_Texto de origem_
- - - -
Mesmo na cidade mais rica, São Paulo, doentes
são tratados como cidadãos de última categoria. Uns inconvenientes, por
expor um fracasso nacional. O Ministério da Saúde deveria mudar o nome para Ministério
da Doença. O direito ao atendimento médico
digno está “garantido” na
Constituição. Pagamos
impostos altíssimos no país da propina. Até ontem, apenas em 2015, o governo Dilma havia arrecadado de nós, contribuintes, um
recorde de R$ 700 bilhões. Trabalhamos quase metade do ano para pagar
impostos. E para quê? Para ver o espetáculo degradante de seres humanos
estendidos no chão de corredores de hospitais. Isso quando não estão na fila,
ao relento, rezando para uma criança não morrer no colo ou um idoso não morrer
na cadeira de rodas.
“A gente se sente impotente. Se for algo
que mata, você morre mesmo”, disse ao jornal Folha de
S.Paulo a estudante de 18 anos Louisy Lombardi, que
esperou seis meses por uma consulta ginecológica em 2014. Joabe Silva, de
36 anos, aposentado por invalidez, ficou das 15 às 24 horas na rua com o filho
de 1 ano, com conjuntivite e bronquite, até ser atendido. Peregrinou por três
AMAs (unidades ambulatoriais) e dois hospitais. Seu sentimento? “Completo abandono.”
- - - -
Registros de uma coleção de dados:
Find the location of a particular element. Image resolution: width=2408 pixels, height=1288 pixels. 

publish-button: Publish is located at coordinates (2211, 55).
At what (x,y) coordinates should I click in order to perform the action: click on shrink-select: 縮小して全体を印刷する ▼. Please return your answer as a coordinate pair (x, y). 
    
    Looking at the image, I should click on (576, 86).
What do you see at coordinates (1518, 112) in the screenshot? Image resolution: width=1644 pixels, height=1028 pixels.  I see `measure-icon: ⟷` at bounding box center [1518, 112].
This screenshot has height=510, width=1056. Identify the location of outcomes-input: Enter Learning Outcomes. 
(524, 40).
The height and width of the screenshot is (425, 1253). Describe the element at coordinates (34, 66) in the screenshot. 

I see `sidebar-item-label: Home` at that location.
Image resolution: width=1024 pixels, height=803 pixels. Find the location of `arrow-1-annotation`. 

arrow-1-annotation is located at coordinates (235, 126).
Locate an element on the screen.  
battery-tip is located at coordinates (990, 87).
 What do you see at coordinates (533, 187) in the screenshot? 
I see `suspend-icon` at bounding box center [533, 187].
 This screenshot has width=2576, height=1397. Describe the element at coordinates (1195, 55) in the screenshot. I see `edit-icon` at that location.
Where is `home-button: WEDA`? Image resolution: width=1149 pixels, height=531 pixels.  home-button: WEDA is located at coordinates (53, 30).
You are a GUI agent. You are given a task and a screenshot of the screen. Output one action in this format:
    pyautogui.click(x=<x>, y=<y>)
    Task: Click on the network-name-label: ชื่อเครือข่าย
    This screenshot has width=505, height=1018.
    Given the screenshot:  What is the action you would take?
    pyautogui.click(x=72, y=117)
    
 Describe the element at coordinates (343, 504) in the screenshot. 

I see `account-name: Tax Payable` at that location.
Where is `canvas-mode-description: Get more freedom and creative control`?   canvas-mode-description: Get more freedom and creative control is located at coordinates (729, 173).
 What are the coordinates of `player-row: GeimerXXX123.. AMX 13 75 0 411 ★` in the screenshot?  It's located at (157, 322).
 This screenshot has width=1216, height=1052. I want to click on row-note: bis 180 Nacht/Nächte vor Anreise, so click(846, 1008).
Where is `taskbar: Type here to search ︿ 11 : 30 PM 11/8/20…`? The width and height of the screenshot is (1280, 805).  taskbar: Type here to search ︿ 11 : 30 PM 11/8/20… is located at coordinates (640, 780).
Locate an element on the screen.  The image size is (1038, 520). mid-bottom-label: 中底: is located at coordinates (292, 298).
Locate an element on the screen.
- - - -
_Instruções_
A: Verta para o inglês a frase "Trabalhamos quase metade do ano para pagar impostos.", extraída do texto de origem.
B: Reescreva em forma de lista, preservando os fatos principais, o parágrafo do texto de origem que se inicia com "“A gente se sente impotente."
C: Segundo o texto de origem, por que os doentes são vistos como inconvenientes? Responda em uma a três frases.
As linhas de dados acima não são necessárias para a resolução das tarefas.

_Respostas_
A: We work almost half the year to pay taxes.

B:
- Louisy Lombardi, estudante de 18 anos, esperou seis meses por uma consulta ginecológica em 2014.
- Ao jornal Folha de S.Paulo, ela afirmou sentir-se impotente e disse: "Se for algo que mata, você morre mesmo".
- Joabe Silva, de 36 anos, aposentado por invalidez, ficou das 15 às 24 horas na rua com o filho de 1 ano, que tinha conjuntivite e bronquite, até ser atendido.
- Ele passou por três AMAs (unidades ambulatoriais) e dois hospitais.
- Joabe descreveu o que sentiu como "completo abandono".

C: Segundo o texto, os doentes são vistos como inconvenientes porque expõem um fracasso nacional.